The quality of the recording is of ‘homemade’ style, with a single microphone in the piano, which adds to the warmth, as Lewis puts his own bluesy stamp on songs that most would not associate with bluesy tones or riffs such as “Blackbird” and “Golden Slumbers.” Surely “Hey Jude’ has those gospel and soulful roots as Wilson Pickett taught us long ago, yet Lewis finds his own reservoir of deep feelings in the tune. The NEA Jazz Master has long held a reputation for melody and his signature stately tempos. Among the many pianists, he may well be the most likely choice to be covering these tunes – he’s done it for more than fifty years. Yet, the solo presentation from the comfort of his own environs, seems to have inspired new harmonious colors and a penchant to draw almost equally on both his classical and gospel roots in an effort to breathe new emotion into these insanely familiar tunes. 
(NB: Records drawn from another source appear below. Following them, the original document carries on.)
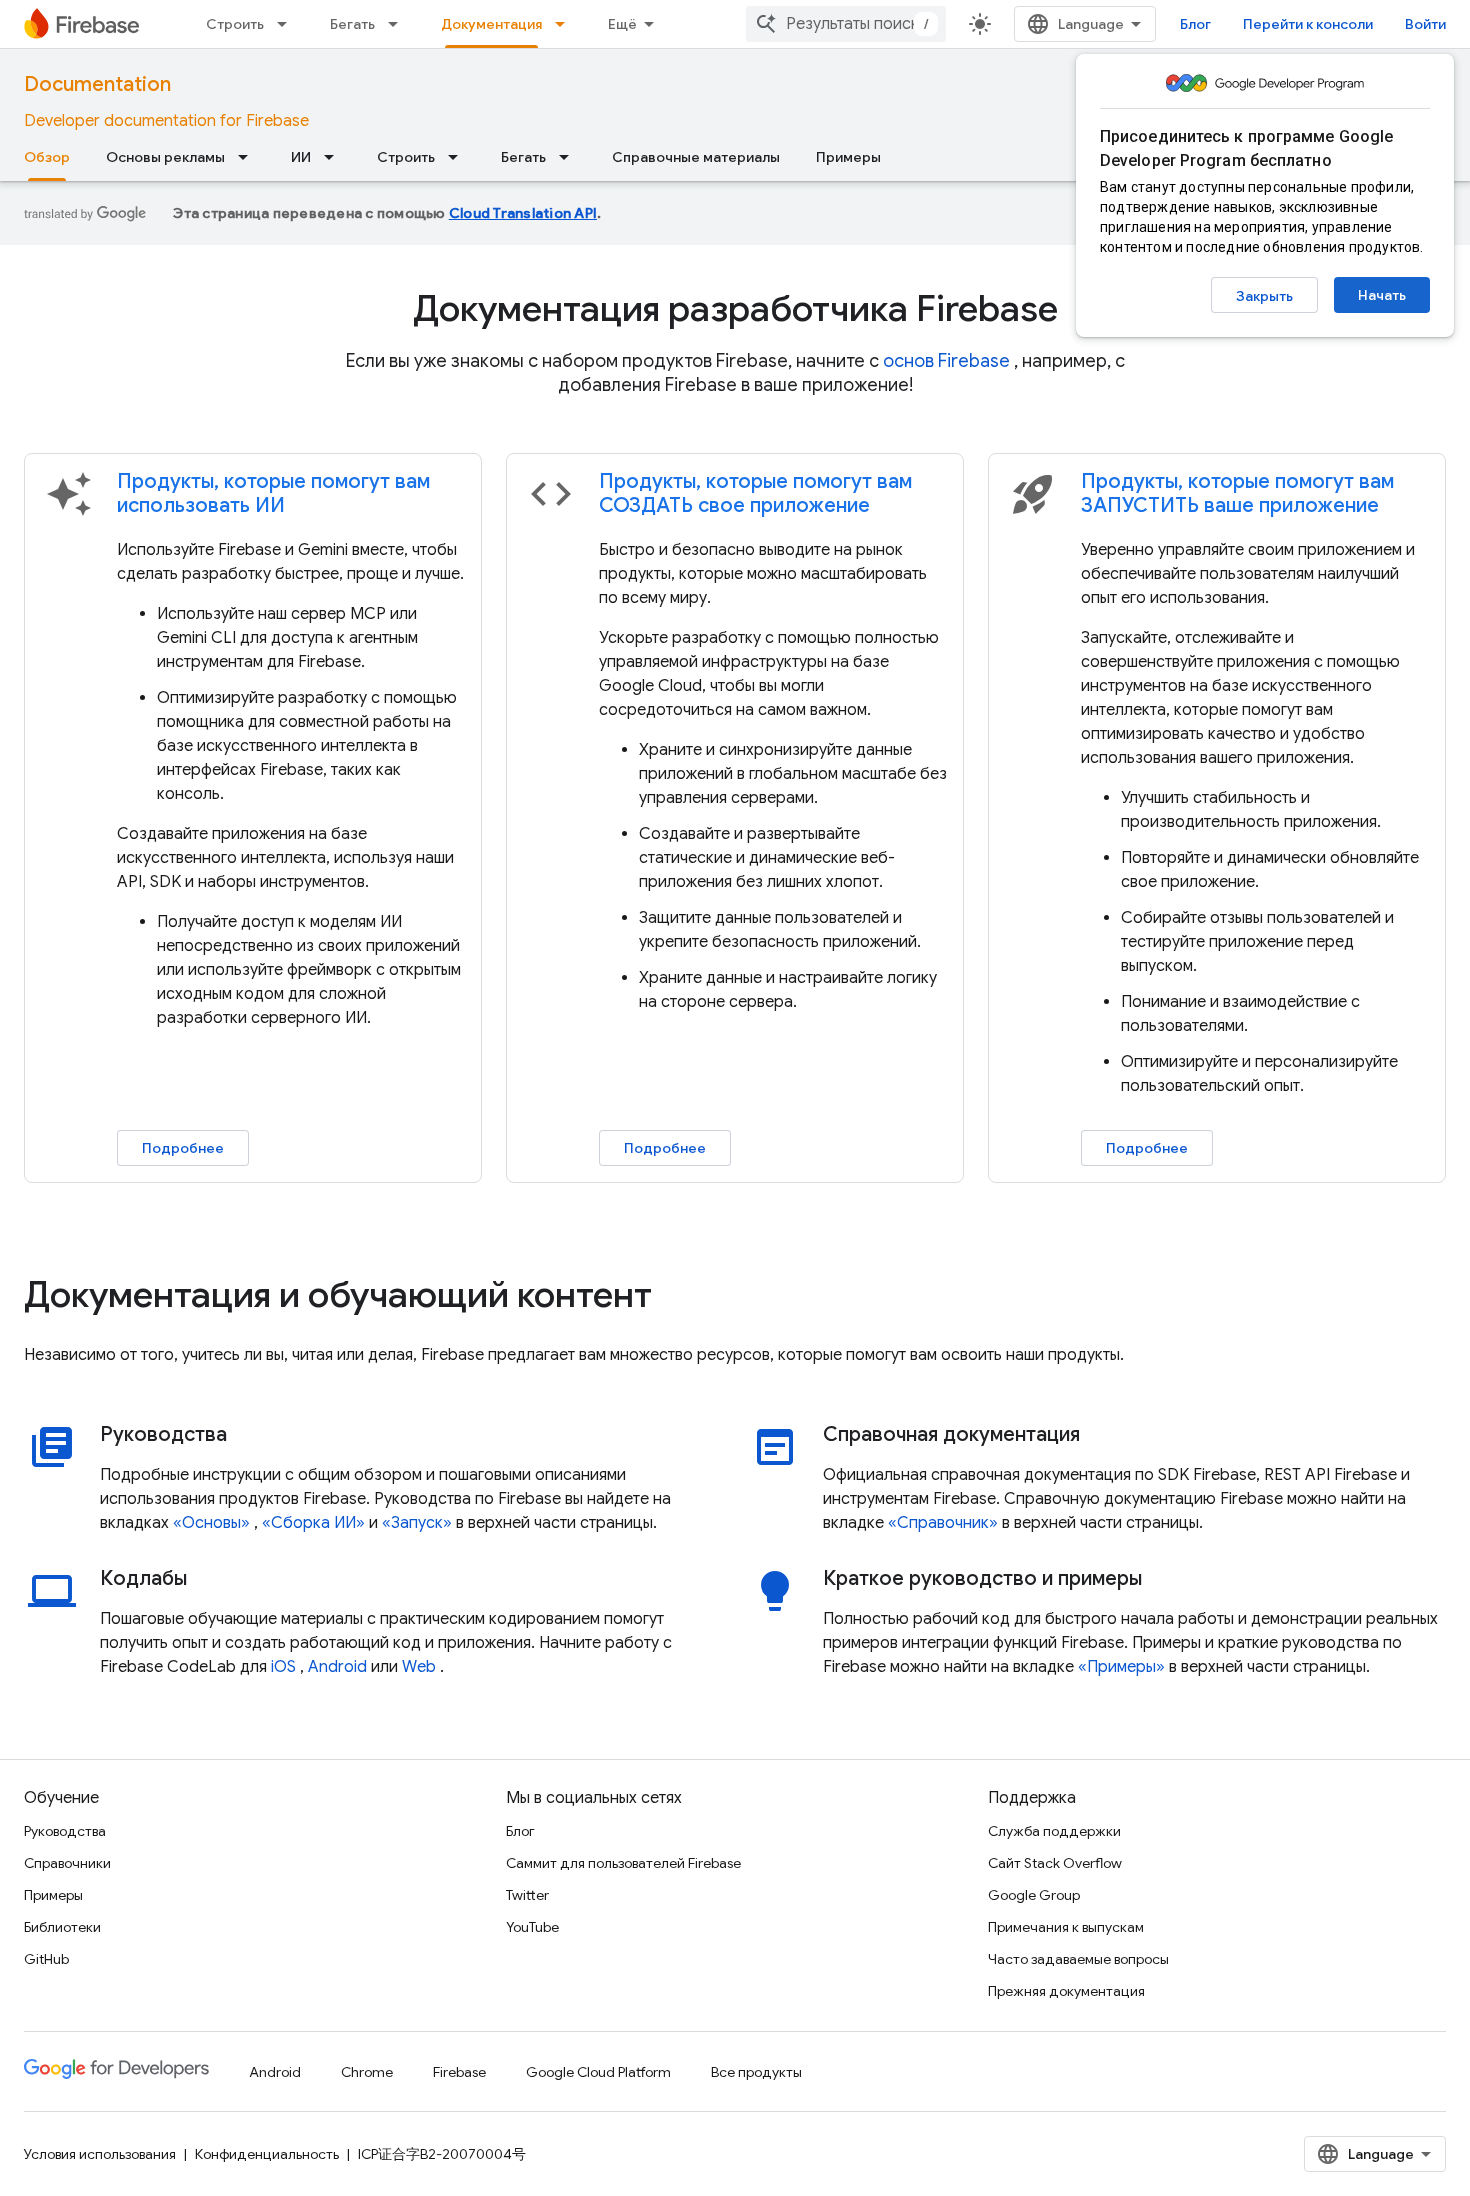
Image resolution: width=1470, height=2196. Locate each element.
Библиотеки (62, 1927)
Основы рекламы (165, 157)
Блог (1195, 24)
Lewis has through his career covered many more than just the dozen represented here but apparently, as he knew his days were numbered in September of 2022, he personally made these selections, which give them extra gravitas. They are lifted from the 2020 livestream.  The opener, “Here, There, and Everywhere” is a prime example of his classical colorings while “And I Love Her” sparkles with harmonies and further delving into the tune’s memorable four notes in the chorus. John Lennon’s “Imagine” is the only non-Beatles song, described by many as perhaps the best melody ever written, is a natural choice for the maestro. No track extends much beyond four minutes and all twelve combine for only thirty-seven minutes which means few tunes received any extended improvisation.  In fact, there are four – “Rocky Racoon” and “Yesterday” among them, where Lewis sticks to the melody without any real soloing. Two clear highlights are “A Hard Day’s Night” where he augments the bounce of the original and “Michelle” where he digs in to reveal the tune’s deeper emotional aspects.

As stated, this is Volume One, so we can expect to hear more posthumous releases from the iconic Ramsey Lewis and given his predilection toward popular music and his need to connect to audiences during the livestreams with familiar fare, expect more of that to follow as well.